Source material —
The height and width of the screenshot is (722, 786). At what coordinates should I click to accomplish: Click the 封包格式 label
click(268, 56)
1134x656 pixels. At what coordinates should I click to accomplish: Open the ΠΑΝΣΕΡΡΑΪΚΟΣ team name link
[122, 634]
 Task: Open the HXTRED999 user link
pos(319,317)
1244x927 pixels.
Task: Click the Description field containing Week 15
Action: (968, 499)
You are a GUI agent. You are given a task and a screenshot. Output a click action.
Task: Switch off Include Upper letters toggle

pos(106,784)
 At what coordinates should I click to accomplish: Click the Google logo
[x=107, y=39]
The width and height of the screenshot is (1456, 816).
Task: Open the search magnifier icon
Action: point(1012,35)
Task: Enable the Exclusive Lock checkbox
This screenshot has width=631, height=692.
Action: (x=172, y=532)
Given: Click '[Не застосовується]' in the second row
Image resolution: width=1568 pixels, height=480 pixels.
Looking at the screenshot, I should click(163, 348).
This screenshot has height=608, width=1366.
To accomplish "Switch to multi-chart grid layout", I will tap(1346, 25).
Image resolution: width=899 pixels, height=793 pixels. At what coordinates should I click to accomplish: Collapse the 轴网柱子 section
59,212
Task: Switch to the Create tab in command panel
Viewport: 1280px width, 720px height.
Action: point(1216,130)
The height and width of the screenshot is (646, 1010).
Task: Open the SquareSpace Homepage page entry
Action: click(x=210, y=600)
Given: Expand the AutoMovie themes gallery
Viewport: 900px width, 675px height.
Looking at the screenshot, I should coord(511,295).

About this task — Everything above from the line with "Image resolution: width=899" to the line with "Given: Expand the AutoMovie themes gallery", both included, must be repeated exactly, and nothing outside that range.

Output —
Image resolution: width=899 pixels, height=793 pixels. At what coordinates should I click to accomplish: Collapse the 轴网柱子 section
59,212
Task: Switch to the Create tab in command panel
Viewport: 1280px width, 720px height.
Action: point(1216,130)
The height and width of the screenshot is (646, 1010).
Task: Open the SquareSpace Homepage page entry
Action: click(x=210, y=600)
Given: Expand the AutoMovie themes gallery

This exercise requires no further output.